**Texte fourni**:
######

Si donc Wagner reconnaît que son séjour à Paris « ne lui a laissé, en somme, que des souvenirs encourageants », c’est parce que ce fut là que, pour la première fois de sa vie, il se vit apprécier à sa valeur. Encore aujourd’hui, le poète Richard Wagner trouve, dans sa patrie, trop de gens qui, par suite d’un préjugé absurde, ne veulent voir en lui « qu’un simple musicien » ; ceux qui n’ont pas de prétentions musicales ne s’intéressent pas à lui, et les amateurs de musique ne s’inquiètent guère si l’exécution de ses œuvres, au sens complet du mot, est bonne ou mauvaise, ou si même les ciseaux du régisseur ont mutilé le texte, de façon à rendre méconnaissable le sens dramatique ; ce qu’ils veulent, c’est se griser de musique, et cela leur suffit. Aussitôt après les premiers concerts de Wagner, à Paris, il se forma autour de lui un cercle de partisans enthousiastes, où l’on comptait peu ou point de musiciens, mais, par contre, beaucoup de poètes, d’écrivains, de peintres, d’historiens de l’art, et des plus distingués,… puis des médecins, des ingénieurs, des hommes politiques, tous gens que ne groupa point autour du maître la seule soif de la musique, mais bien le sentiment, plus ou moins net, qu’il leur apportait un nouvel idéal artistique. Ils se rendaient compte que l’action si puissante de cette musique même n’avait pas tant sa source dans la construction mélodique et harmonique, que bien plutôt dans ce fait qu’en elle s’incarnait, en quelque sorte, une intention éminemment poétique. Ce que Schiller avait demandé, que « la musique devînt forme palpable », cela était enfin réalisé, et l’esprit des Français, si sensible à la forme, n’avait pas tardé à le reconnaître. N’étaient-ce pas déjà les Français qui s’étaient enchantés de Gluck, quand sa musique était encore prohibée dans sa patrie, et que la sœur du grand Frédéric disait de cette musique « qu’elle puait » ? La Neuvième symphonie de Beethoven était magistralement exécutée à Paris, à un moment où elle était encore presque inconnue en Allemagne ; et dans ce même Paris, Wagner devait trouver un cercle d’intelligences d’élite, promptes à deviner la haute signification de son génie, et à entrevoir tout au moins quelque chose de ses aspirations artistiques. C’était un petit cercle, mais les noms qui s’y rencontrent étaient parmi les meilleurs ; et il ne marchanda pas à Wagner ce que l’Allemagne, si l’on excepte Liszt et Bülow, lui avait toujours refusé : le respect.

######

**Problème à résoudre**:
Répondez aux questions suivantes d'après le texte sur Wagner à Paris.
1. Qu'est-ce que Schiller avait demandé ?
2. Quelle œuvre de Beethoven était magistralement exécutée à Paris alors qu'elle restait presque inconnue en Allemagne ?
3. Quelles deux personnes sont exceptées parmi ceux qui, en Allemagne, avaient toujours refusé le respect à Wagner ?

######

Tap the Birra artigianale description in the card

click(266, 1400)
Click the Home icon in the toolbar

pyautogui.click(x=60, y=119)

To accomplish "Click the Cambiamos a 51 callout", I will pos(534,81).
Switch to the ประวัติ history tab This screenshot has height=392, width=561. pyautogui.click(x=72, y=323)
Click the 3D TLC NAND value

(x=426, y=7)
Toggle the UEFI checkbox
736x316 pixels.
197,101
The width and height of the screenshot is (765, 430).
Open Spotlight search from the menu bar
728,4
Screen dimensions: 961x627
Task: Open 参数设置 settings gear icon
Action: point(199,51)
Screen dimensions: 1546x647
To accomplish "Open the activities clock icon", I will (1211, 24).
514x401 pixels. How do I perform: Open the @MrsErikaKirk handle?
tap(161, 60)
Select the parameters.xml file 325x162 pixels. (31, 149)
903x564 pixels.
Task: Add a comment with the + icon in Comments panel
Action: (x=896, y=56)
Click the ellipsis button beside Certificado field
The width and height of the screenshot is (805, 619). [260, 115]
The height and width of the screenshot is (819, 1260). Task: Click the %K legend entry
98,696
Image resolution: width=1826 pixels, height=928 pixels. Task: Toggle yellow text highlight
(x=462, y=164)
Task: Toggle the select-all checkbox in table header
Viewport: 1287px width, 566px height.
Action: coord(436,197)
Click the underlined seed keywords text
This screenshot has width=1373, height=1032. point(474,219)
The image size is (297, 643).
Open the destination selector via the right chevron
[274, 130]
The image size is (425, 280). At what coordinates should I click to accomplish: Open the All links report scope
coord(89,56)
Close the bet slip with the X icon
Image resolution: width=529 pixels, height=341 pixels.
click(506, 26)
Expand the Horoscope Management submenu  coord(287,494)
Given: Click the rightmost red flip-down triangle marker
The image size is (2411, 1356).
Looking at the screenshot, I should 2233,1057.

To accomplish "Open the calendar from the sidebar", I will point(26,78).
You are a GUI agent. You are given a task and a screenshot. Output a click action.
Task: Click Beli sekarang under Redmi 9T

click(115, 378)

######

**Solution**:
1. Il avait demandé que « la musique devînt forme palpable ».
2. La Neuvième symphonie.
3. Liszt et Bülow.